If you belong to multiple organizations, the assistant uses the org tied to your current login. To switch, you’ll need to log out of Querri and log back in to the target org, then reconnect the assistant.
Available tools
Section titled “Available tools”The Querri MCP server exposes these tools to your AI assistant:
Asking questions
Section titled “Asking questions”| Tool | What it does |
|---|---|
ask_project | Kick off a multi-step analysis on your data. The default for any analytical question — handles joins, filtering, grouping, figures. Querri’s planner discovers the right sources automatically. Returns a chat ID; the assistant then polls get_chat for the answer. |
ask_source | Shortcut for questions clearly answerable from a single, named data source with no joins needed. Returns the answer directly. |
get_chat | Reads back the latest answer in a project chat. Used by ask_project to wait for results, and also for catching up on a project’s prior conversation. |
Browsing your workspace
Section titled “Browsing your workspace”| Tool | What it does |
|---|---|
list_sources | Lists data sources with column counts and row counts. |
get_source | Returns a source’s column schema (names and types). |
list_projects | Lists analysis projects you have access to. |
get_project | Returns a project as a Mermaid diagram of its analysis steps, plus a step-ID table. |
list_project_steps | Lists the steps in a project. |
list_views | Lists SQL views defined in your organization. |
get_view | Returns a view’s SQL definition and metadata. |
list_dashboards | Lists dashboards. |
get_dashboard | Returns dashboard metadata, widgets, and links. |
list_files | Lists uploaded files. |
Working with raw data
Section titled “Working with raw data”| Tool | What it does |
|---|---|
query_source | Runs a SQL query against a single source. The source is exposed as a view named data. |
get_step_data | Returns the rows produced by a specific step inside a project. Useful when you want to inspect intermediate output. |
Workspace management
Section titled “Workspace management”| Tool | What it does |
|---|---|
create_project | Creates an empty project.

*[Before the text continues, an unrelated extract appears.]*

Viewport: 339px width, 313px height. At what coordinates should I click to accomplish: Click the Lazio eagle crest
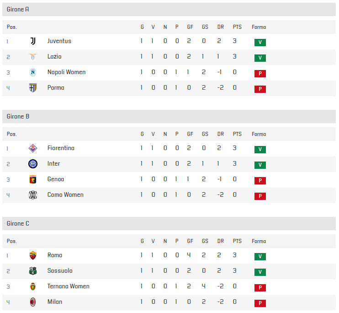pos(33,57)
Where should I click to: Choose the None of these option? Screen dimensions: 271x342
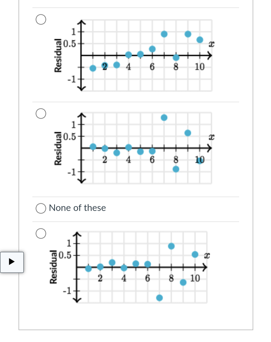[x=41, y=208]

Most of the time ask_project is what you want — it creates the project and runs the analysis in one call. |
list_organizations | Lists organizations you belong to. |
switch_organization | Returns instructions for switching to a different org (requires re-authentication). |
Tips for good results
Section titled “Tips for good results”- Be specific about the question, not the steps. Say “compare year-over-year revenue by region” rather than “join sales and regions, then group by region.” Querri’s planner picks the steps.
- Reference projects to continue analysis. If your assistant ran an analysis earlier, mentioning it (or letting it pass
project_id) keeps the same project’s context. - Long-running analyses are normal. Multi-step analyses take 30 seconds to a few minutes. The assistant will wait and report when done.

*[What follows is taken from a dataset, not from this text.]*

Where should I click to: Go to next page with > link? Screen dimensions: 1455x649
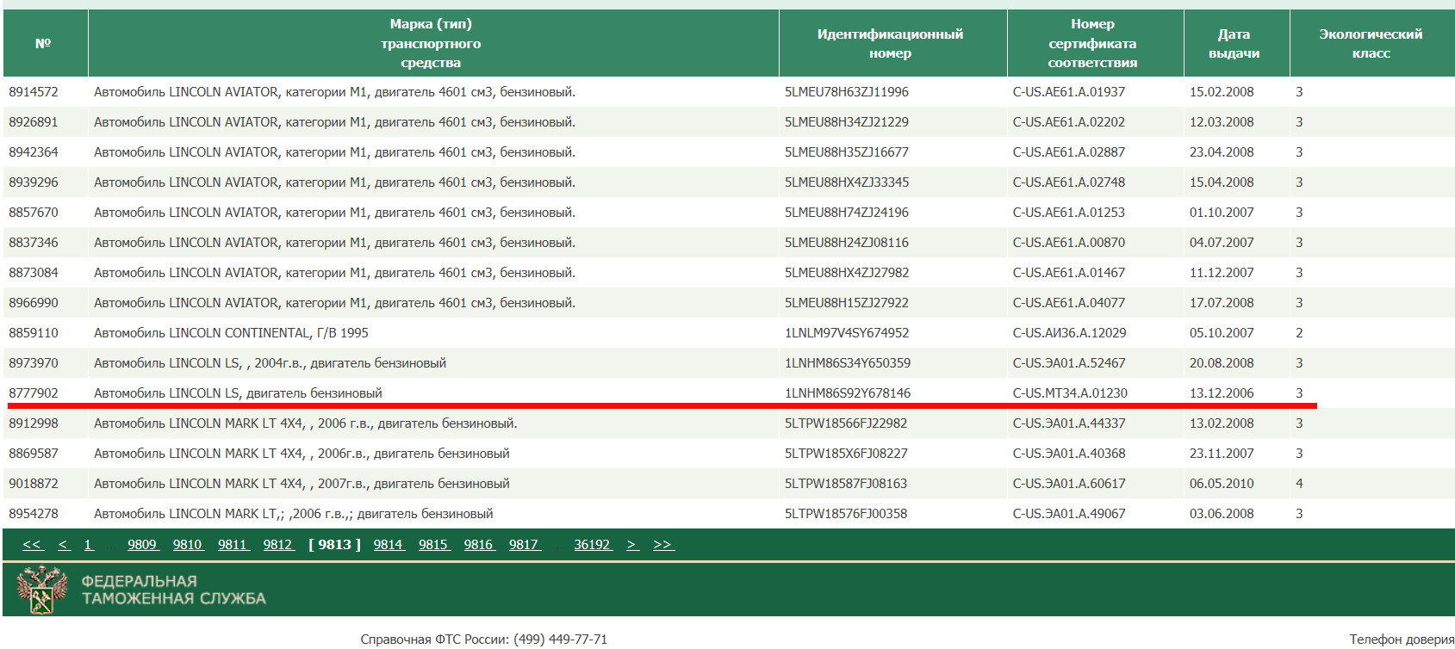(x=632, y=545)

- Ask for figures explicitly. “Plot revenue over time as a line chart” — Querri returns the figure inline.
- Use SQL for known-shape questions. When you already know which source and just need to slice it a particular way,
query_sourceis faster thanask_project.
Troubleshooting
Section titled “Troubleshooting”The assistant says it can’t connect to Querri. Re-run the OAuth flow from your assistant’s connector settings. Tokens expire and need to be refreshed via login.
Tools don’t appear in conversation. Some assistants only surface MCP tools when the prompt clearly relates to the connector. Try mentioning Querri or your data explicitly: “Use Querri to look at…”
An analysis seems stuck. Long analyses long-poll get_chat for up to ~25 seconds at a time. The assistant should be calling it repeatedly. If a single analysis takes more than ~5 minutes, ask for a simpler version of the question.
Wrong organization showing. Log out of Querri, log back in to the right org, then reconnect the MCP server.
Just need a Python library?
Section titled “Just need a Python library?”If you’re building a Python application that talks to Querri directly — without going through an AI assistant — use the Python SDK instead. The SDK gives you typed sync and async clients for the same data.
To use Querri from a terminal or shell script, see the CLI.